Caffeine withdrawal is another common issue during Ramzaan, especially for those who regularly consume tea or coffee. A sudden drop in caffeine intake can trigger withdrawal headaches, which often resemble migraines. To avoid this, those who consume caffeine on a daily basis must plan to reduce it gradually before Ramzaan starts instead of stopping abruptly on the first fasting day. Transitioning to decaf options or having caffeine in small amounts during Suhoor and Iftar can ease the process.

For those who are dependent on medication for controlling migraines, visiting a doctor prior to Ramzaan is strongly advised. Certain migraine drugs can be taken in a way that accommodates the fasting regimen, so that the symptoms are still controlled during the day. Where preventive medication is required, physicians can recommend drugs with longer action.

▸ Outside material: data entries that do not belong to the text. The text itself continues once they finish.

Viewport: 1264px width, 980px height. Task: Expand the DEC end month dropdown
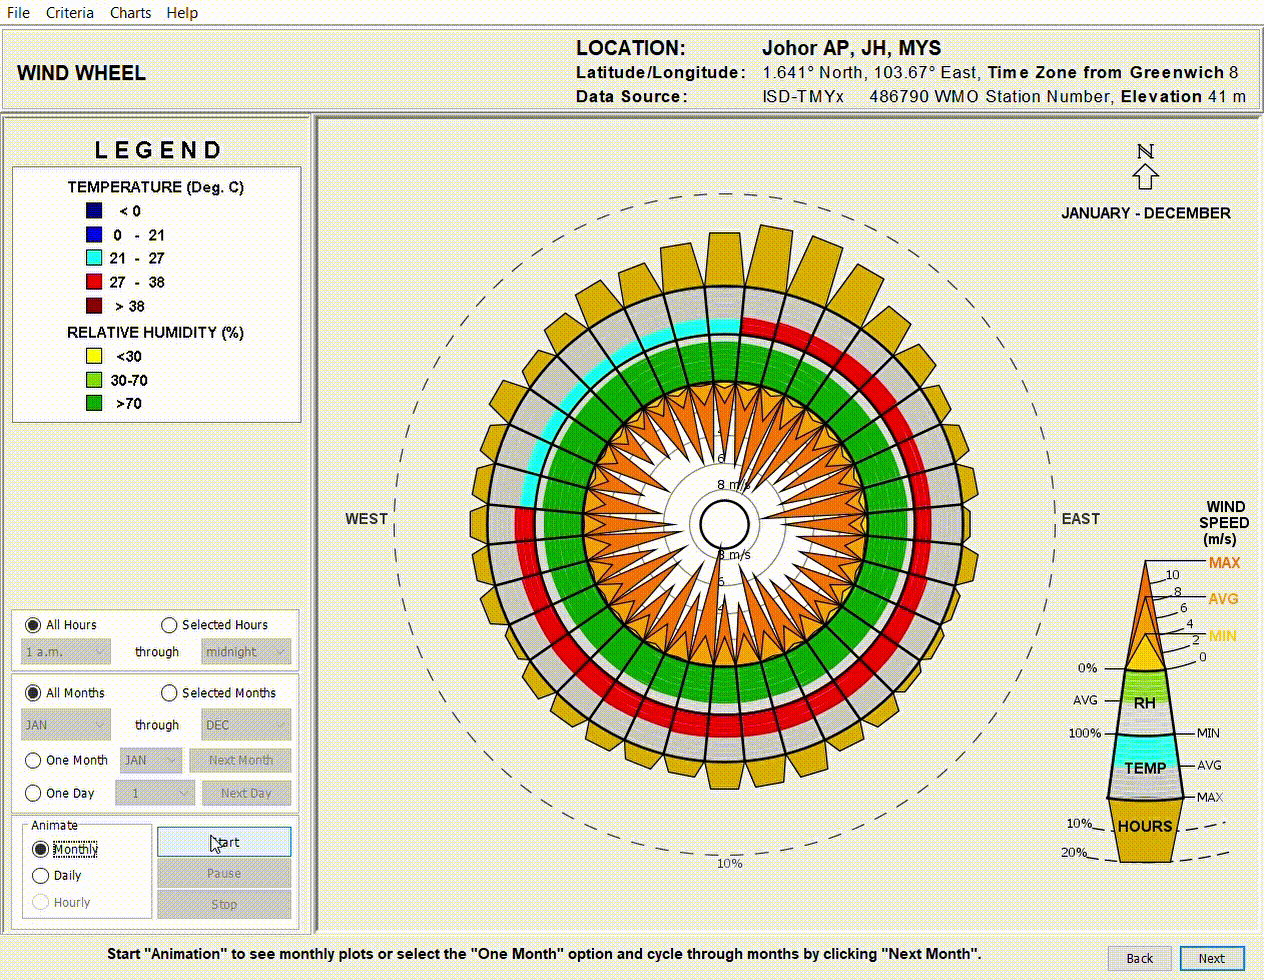click(246, 725)
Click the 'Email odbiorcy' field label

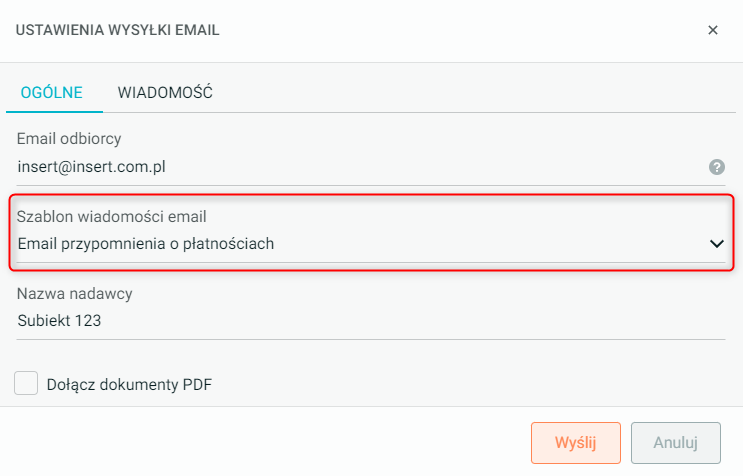pos(69,139)
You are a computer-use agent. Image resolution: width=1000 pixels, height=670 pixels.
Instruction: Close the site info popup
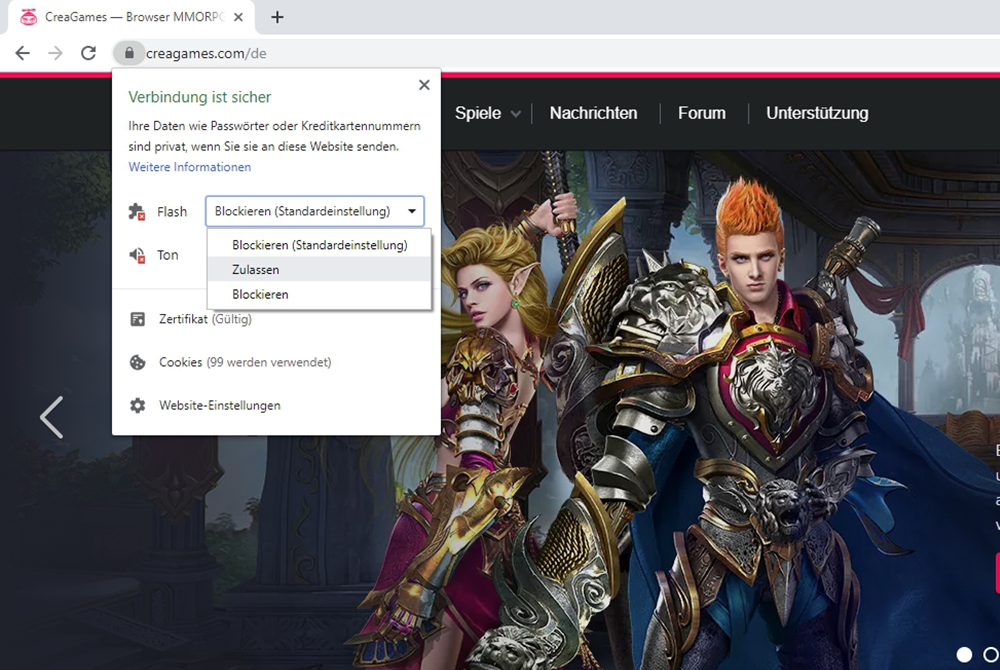[x=424, y=85]
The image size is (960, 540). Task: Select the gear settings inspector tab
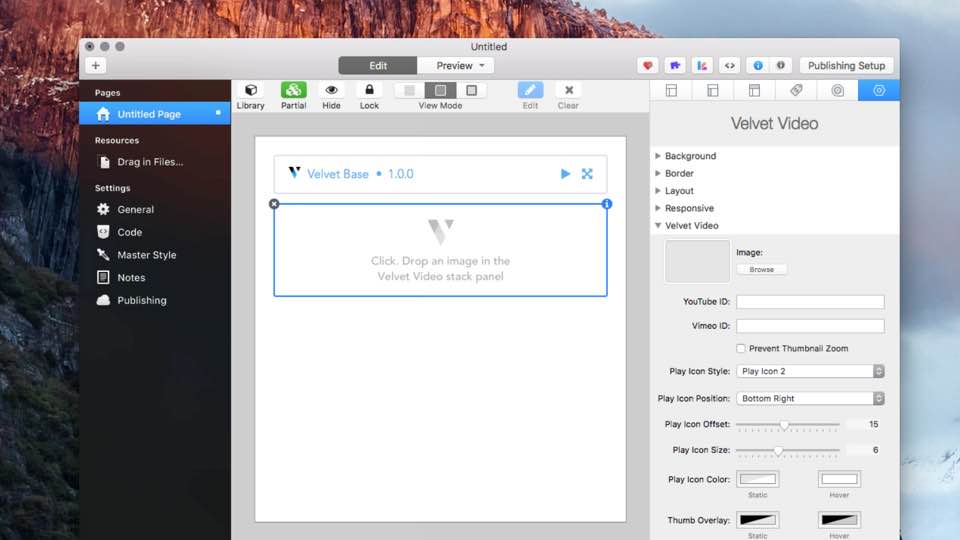[x=878, y=91]
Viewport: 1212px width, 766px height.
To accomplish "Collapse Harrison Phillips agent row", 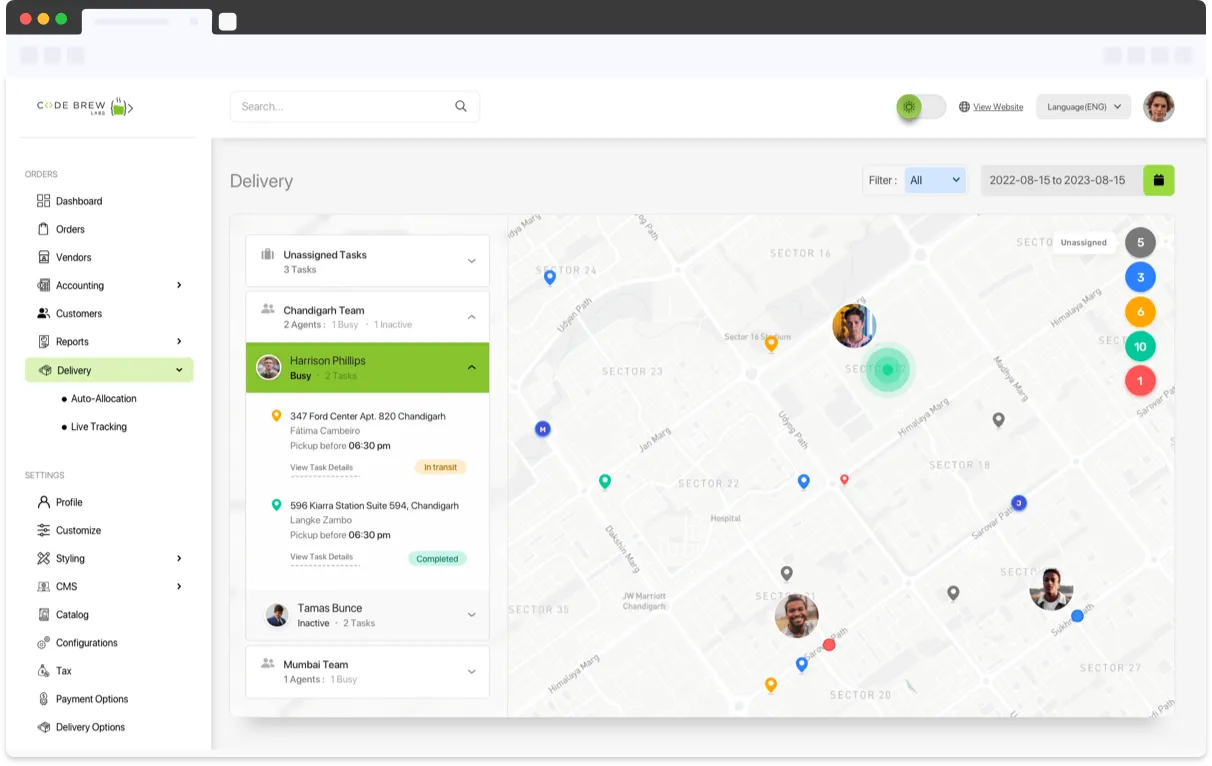I will click(x=471, y=367).
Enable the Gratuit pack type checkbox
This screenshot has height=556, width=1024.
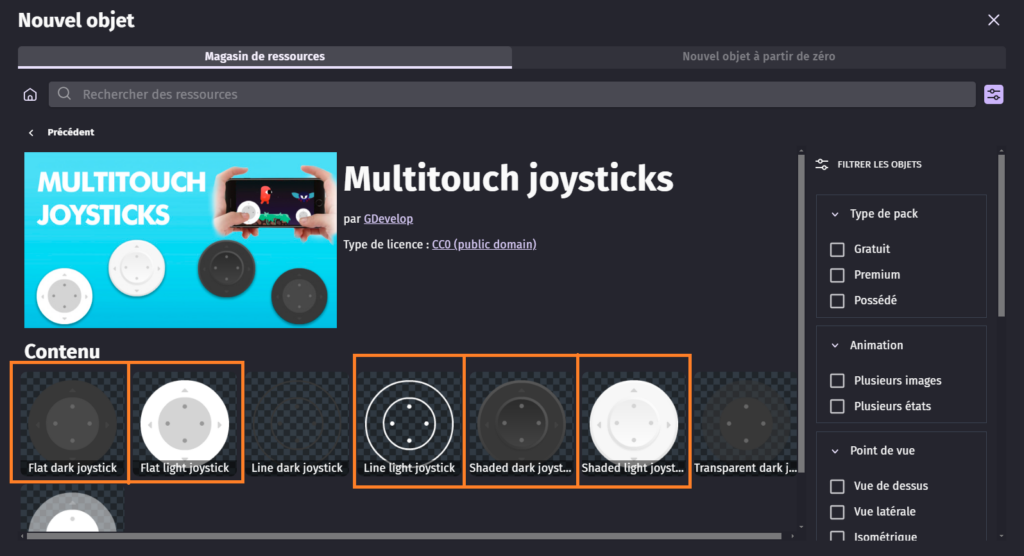[x=838, y=249]
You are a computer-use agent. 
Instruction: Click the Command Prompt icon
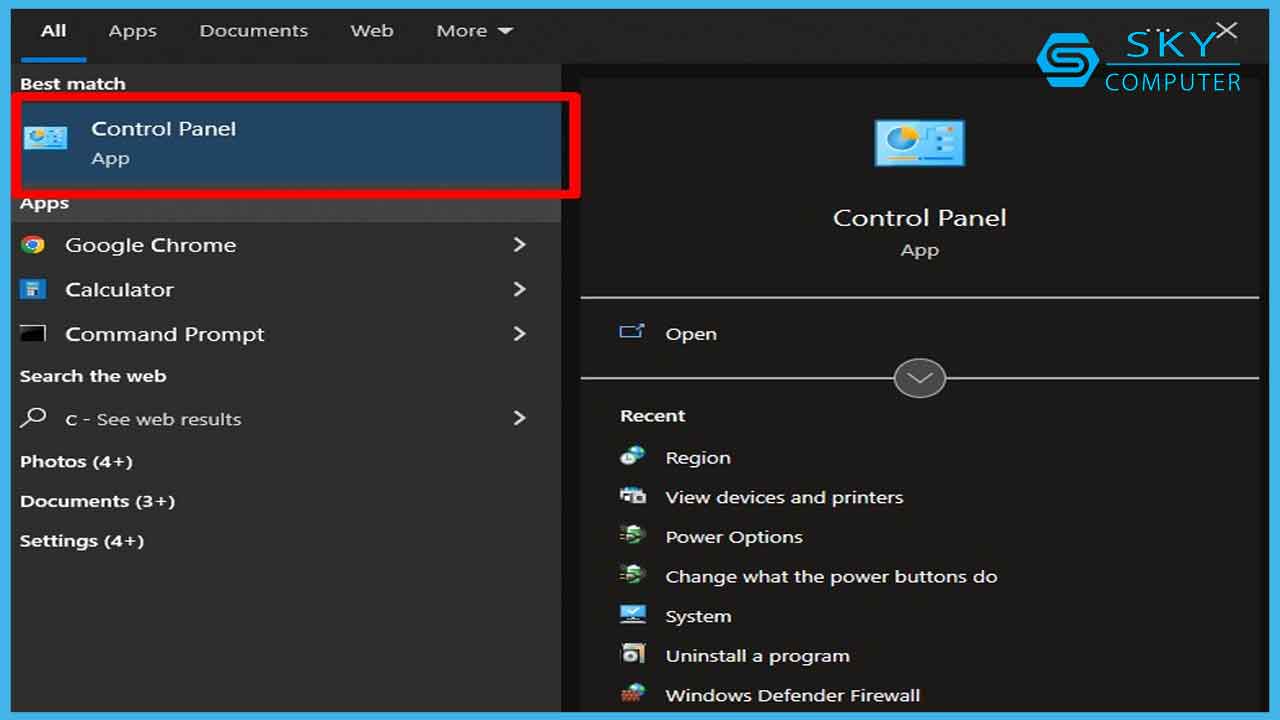pos(34,334)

If a migraine attack still happens despite precautions, it should be known when breaking the fast is unavoidable. Islam allows breaking the fast when health is in danger, and severe migraine symptoms like severe pain, nausea, vomiting, or visual changes can be incapacitating enough to need this.

Fasting with migraines can be managed with proper planning, and the risk can be dramatically cut with proper methods. Drinking lots of water, consuming balanced meals, managing sleep patterns, and being careful with caffeine consumption can help cut the risk of migraines when fasting. Attuning to the body’s cues and taking positive actions to preserve well-being allows for the observation of Ramzaan without aggravating discomfort. Putting health first not only supports the tenets of self-care but also enables a greater focus on a more meaningful and rewarding experience of fasting.